Your objective:
Repeat exactly the lines that begin at the one containing "Task: Click the" and end at the final line of the records; include no pictures and nothing else.

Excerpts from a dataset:
#####
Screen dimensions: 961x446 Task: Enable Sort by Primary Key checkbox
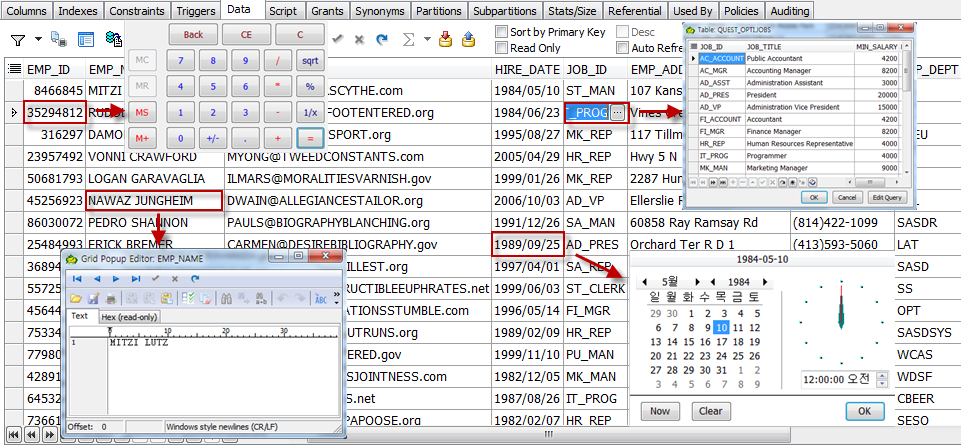[x=502, y=32]
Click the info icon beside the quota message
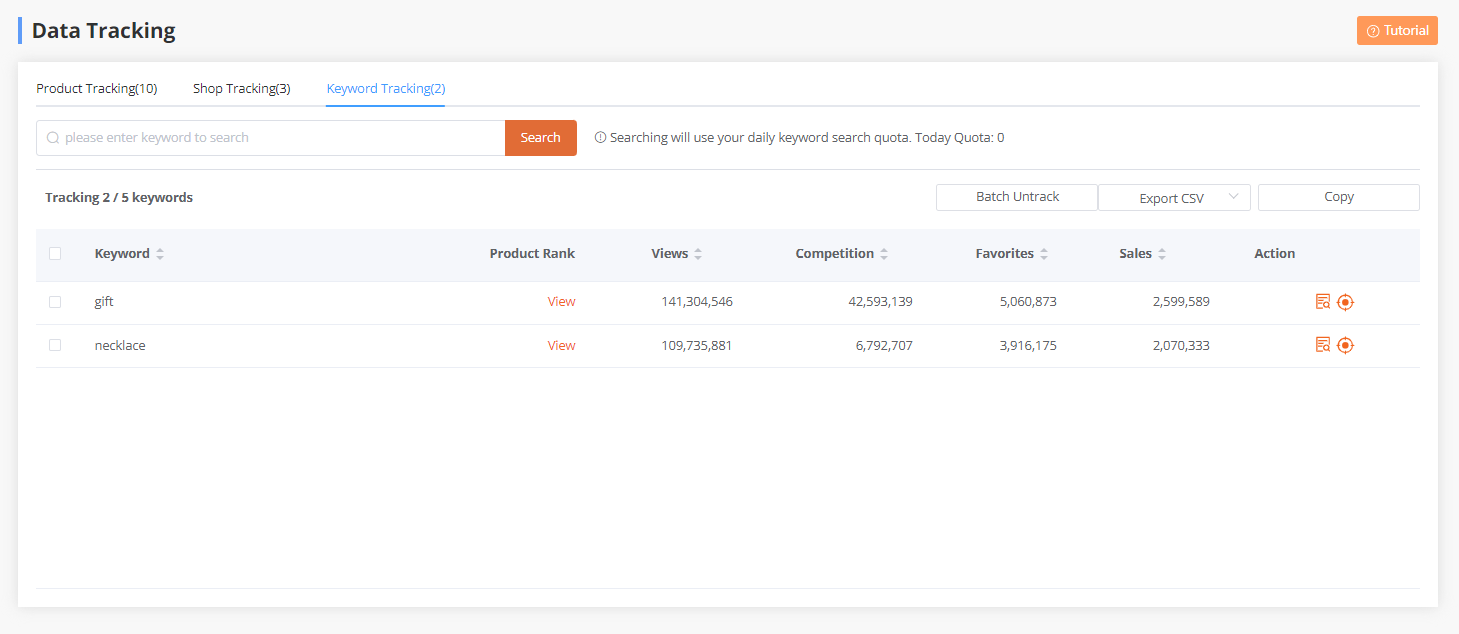Viewport: 1459px width, 634px height. [599, 137]
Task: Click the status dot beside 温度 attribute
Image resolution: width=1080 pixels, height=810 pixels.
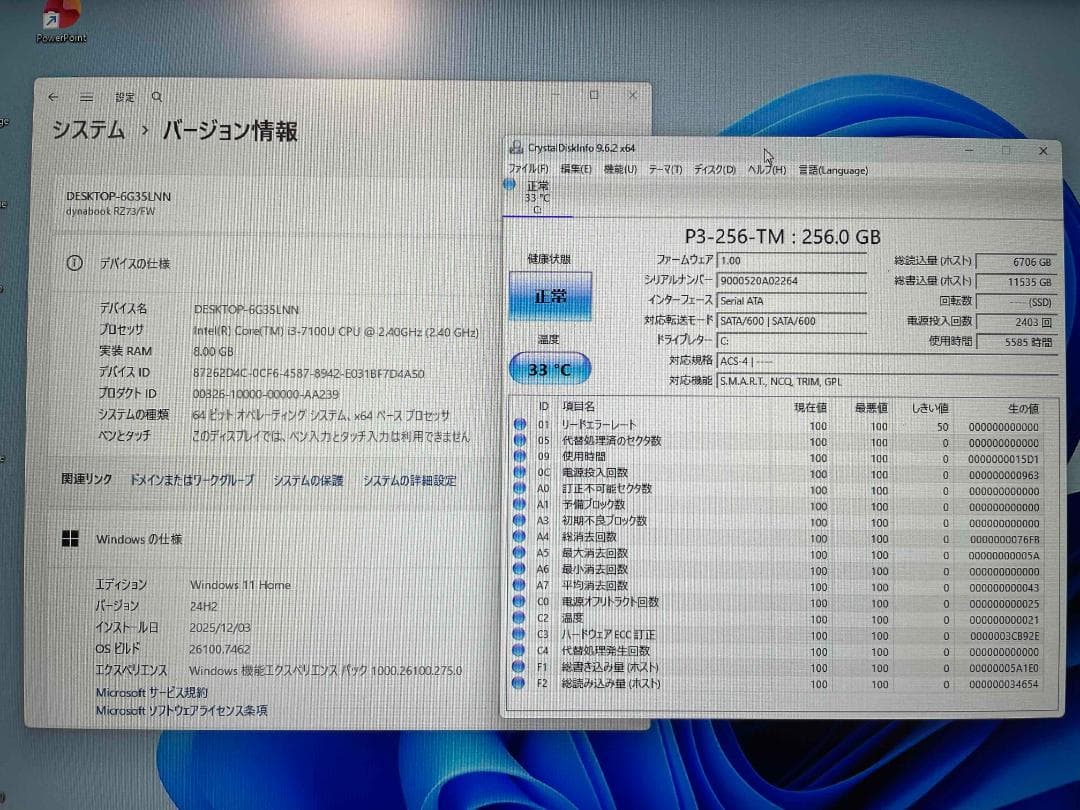Action: coord(519,618)
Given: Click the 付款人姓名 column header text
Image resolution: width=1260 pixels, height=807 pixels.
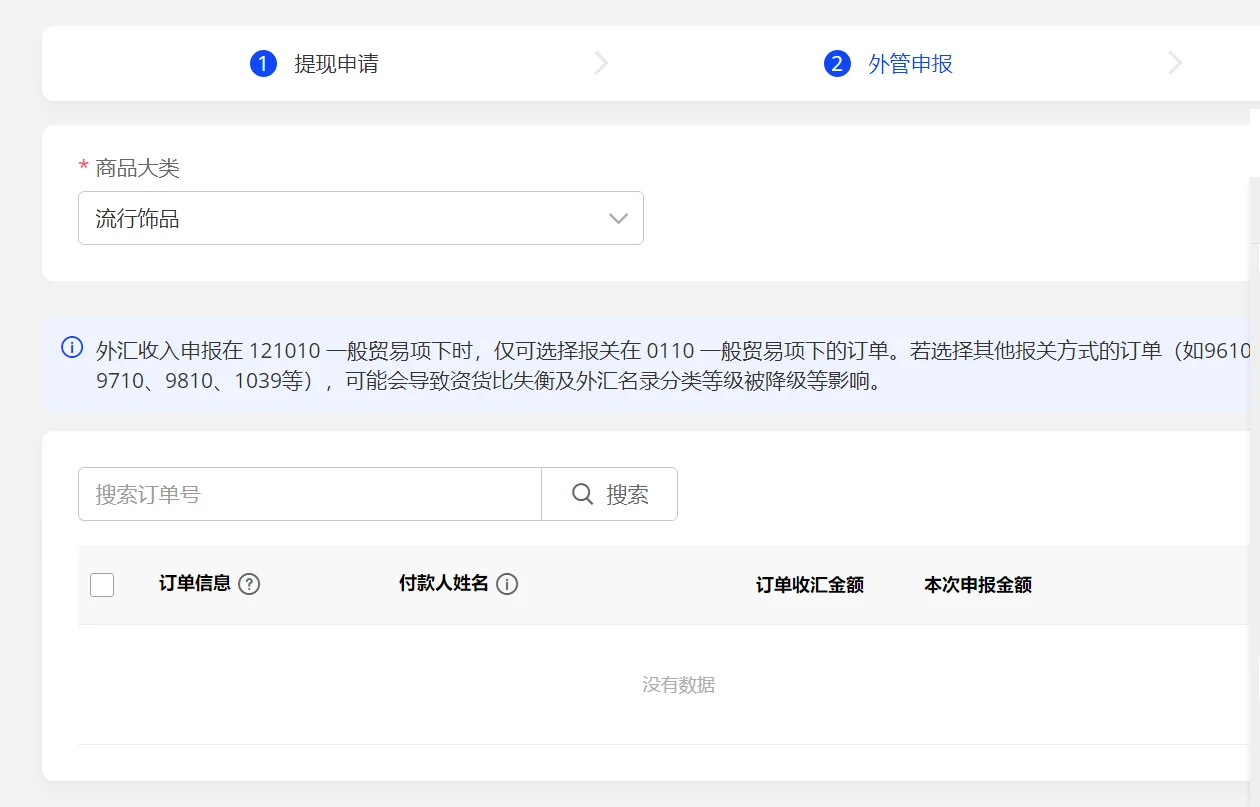Looking at the screenshot, I should click(x=444, y=583).
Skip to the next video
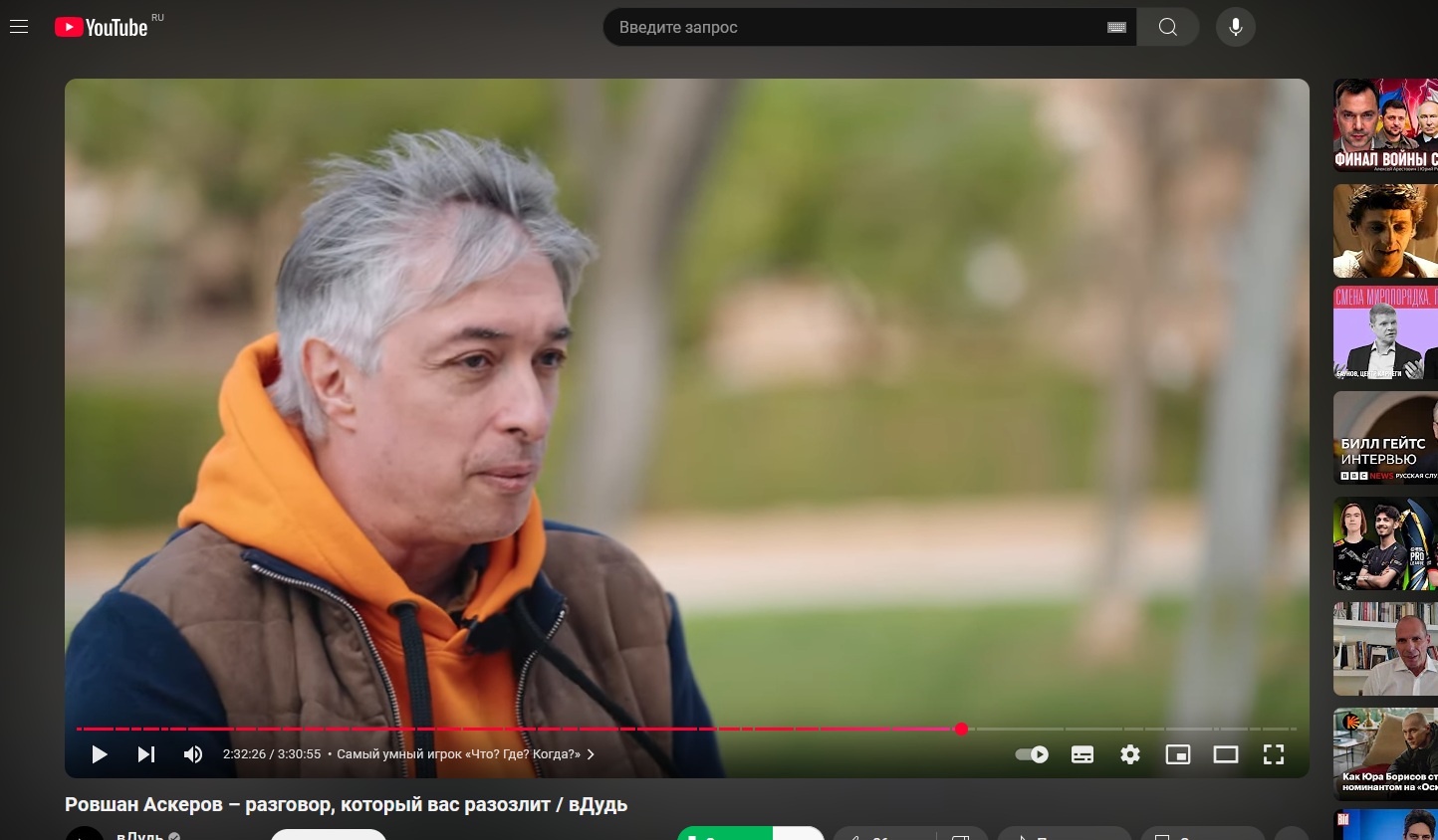This screenshot has height=840, width=1438. (x=146, y=754)
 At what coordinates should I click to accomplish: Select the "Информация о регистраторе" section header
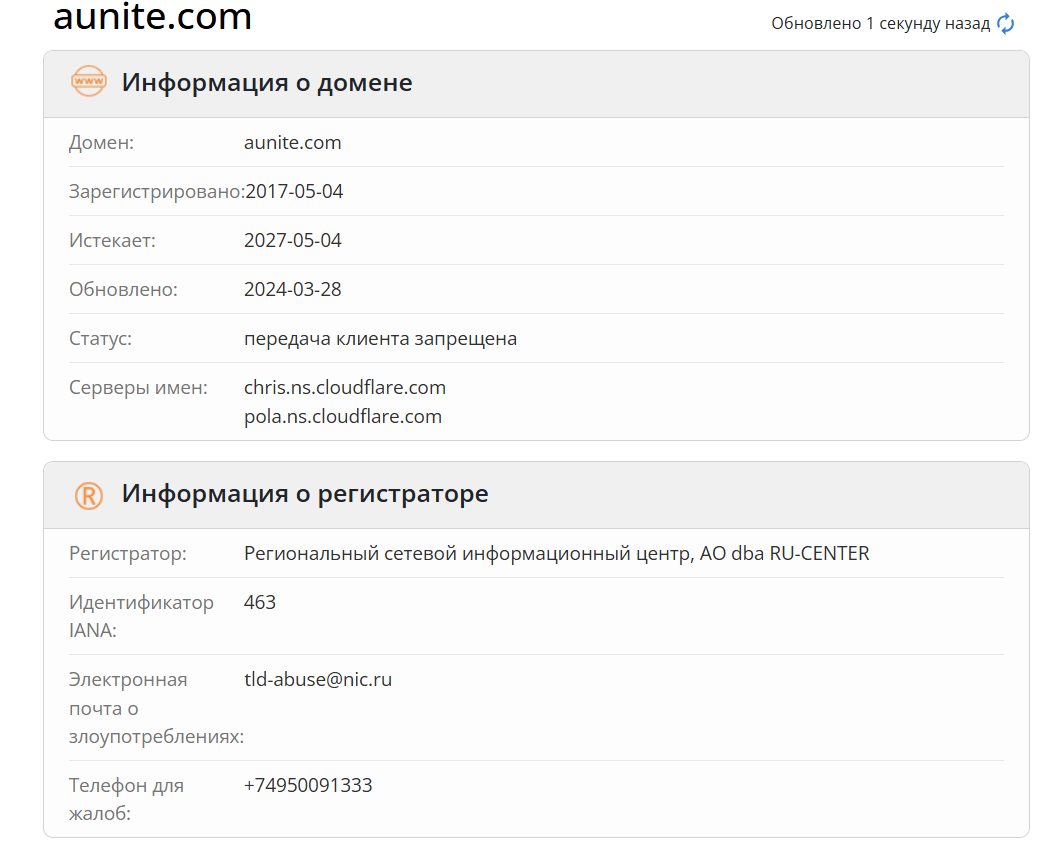(x=305, y=493)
#####
Written answer:
Task: Click the status dot beside 温度 attribute
Image resolution: width=1080 pixels, height=810 pixels.
Action: coord(519,618)
Given: Click the 付款人姓名 column header text
Image resolution: width=1260 pixels, height=807 pixels.
Looking at the screenshot, I should click(x=444, y=583).
Skip to the next video
This screenshot has height=840, width=1438. (x=146, y=754)
 At what coordinates should I click to accomplish: Select the "Информация о регистраторе" section header
(x=305, y=493)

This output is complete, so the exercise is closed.